Ein bestimmter biologischer Erfolg wird nicht geschuldet.

(5) Unvermeidbare geringfügige Flurschäden oder Bodenverdichtungen durch den fachgerechten Einsatz notwendiger Maschinen stellen keinen Mangel dar, soweit sie sich im üblichen Rahmen halten.

§ 8 Schnittgut

(1) Sofern nichts anderes schriftlich vereinbart wurde, übernimmt der Auftragnehmer die Entsorgung des anfallenden Schnittguts.

(2) Soll Stammholz, Brennholz oder Hackschnitzel beim Auftraggeber verbleiben, ist dies ausdrücklich vor Beginn der Arbeiten zu vereinbaren.

§ 9 Urheberrecht und Nutzung von Gutachten

(1) Sämtliche Gutachten, Stellungnahmen, Fotografien, Zeichnungen und sonstigen Unterlagen unterliegen dem Urheberrecht.

(2) Das Gutachten darf ausschließlich für den vertraglich vereinbarten Zweck verwendet werden. Eine Veröffentlichung, Vervielfältigung oder Weitergabe an Dritte – auch auszugsweise – bedarf der vorherigen Zustimmung des Auftragnehmers, soweit keine gesetzlichen Verpflichtungen entgegenstehen.

§ 10 Kündigung

(1) Die gesetzlichen Kündigungsrechte bleiben unberührt.

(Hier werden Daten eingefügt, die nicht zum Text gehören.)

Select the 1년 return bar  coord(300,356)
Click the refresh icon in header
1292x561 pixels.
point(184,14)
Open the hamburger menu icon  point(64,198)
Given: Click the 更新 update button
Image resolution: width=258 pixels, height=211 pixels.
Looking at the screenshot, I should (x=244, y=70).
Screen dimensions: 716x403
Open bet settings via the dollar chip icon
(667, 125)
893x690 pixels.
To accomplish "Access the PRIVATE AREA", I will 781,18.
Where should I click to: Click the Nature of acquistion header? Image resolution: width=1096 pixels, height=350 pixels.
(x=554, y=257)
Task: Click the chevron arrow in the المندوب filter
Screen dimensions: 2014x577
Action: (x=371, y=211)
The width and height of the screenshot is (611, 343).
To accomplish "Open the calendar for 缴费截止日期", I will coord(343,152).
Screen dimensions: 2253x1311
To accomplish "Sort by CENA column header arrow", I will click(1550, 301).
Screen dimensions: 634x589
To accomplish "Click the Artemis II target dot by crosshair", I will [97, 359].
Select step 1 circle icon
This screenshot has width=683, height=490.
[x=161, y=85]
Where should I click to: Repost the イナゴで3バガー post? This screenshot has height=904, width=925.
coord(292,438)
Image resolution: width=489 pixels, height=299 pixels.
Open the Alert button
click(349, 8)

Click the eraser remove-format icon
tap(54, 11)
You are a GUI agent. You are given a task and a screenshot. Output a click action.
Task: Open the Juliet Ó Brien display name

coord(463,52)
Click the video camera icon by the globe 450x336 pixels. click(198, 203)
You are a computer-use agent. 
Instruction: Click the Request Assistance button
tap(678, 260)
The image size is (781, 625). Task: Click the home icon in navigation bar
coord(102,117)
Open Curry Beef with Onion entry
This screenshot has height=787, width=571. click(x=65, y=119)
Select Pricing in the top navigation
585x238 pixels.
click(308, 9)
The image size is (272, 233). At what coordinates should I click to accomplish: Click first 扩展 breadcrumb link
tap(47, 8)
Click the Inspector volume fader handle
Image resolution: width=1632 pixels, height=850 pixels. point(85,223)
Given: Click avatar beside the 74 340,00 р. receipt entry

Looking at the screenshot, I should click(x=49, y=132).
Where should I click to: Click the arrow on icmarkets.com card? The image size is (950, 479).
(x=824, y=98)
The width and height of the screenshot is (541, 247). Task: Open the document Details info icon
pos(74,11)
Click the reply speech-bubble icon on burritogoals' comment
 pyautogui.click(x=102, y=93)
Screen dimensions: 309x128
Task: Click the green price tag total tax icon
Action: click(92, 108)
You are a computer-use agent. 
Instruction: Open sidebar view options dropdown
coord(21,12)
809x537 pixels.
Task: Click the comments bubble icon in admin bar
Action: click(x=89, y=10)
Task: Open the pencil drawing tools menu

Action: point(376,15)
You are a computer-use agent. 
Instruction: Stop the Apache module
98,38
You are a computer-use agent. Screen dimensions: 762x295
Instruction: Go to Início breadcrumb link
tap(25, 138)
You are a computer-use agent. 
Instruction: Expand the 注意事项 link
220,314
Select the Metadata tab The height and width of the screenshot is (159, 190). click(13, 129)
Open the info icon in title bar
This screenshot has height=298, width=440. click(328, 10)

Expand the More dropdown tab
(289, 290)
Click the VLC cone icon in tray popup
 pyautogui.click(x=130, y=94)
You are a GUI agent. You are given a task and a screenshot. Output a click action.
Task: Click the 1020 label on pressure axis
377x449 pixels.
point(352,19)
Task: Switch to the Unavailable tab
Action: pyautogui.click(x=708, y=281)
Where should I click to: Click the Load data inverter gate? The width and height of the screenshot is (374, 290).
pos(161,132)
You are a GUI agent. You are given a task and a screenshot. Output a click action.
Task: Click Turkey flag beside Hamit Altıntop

(2) Kündigt der Auftraggeber den Vertrag nach Auftragserteilung, sind die bis dahin erbrachten Leistungen sowie bereits entstandene Vorbereitungs-, Dispositions- und Materialkosten zu vergüten.

§ 11 Datenschutz

Personenbezogene Daten werden ausschließlich im Rahmen der gesetzlichen Datenschutzbestimmungen verarbeitet. Es gilt die jeweils aktuelle Datenschutzerklärung des Auftragnehmers.

§ 12 Schlussbestimmungen

(1) Es gilt ausschließlich das Recht der Bundesrepublik Deutschland unter Ausschluss des UN-Kaufrechts.

(2) Ist der Auftraggeber Kaufmann, eine juristische Person des öffentlichen Rechts oder ein öffentlich-rechtliches Sondervermögen, ist der ausschließliche Gerichtsstand für alle Streitigkeiten aus diesem Vertrag der Sitz des Auftragnehmers (Darmstadt).

(3) Sollten einzelne Bestimmungen dieser AGB ganz oder teilweise unwirksam sein oder werden, bleibt die Wirksamkeit der übrigen Bestimmungen unberührt. An die Stelle der unwirksamen Regelung treten die gesetzlichen Vorschriften.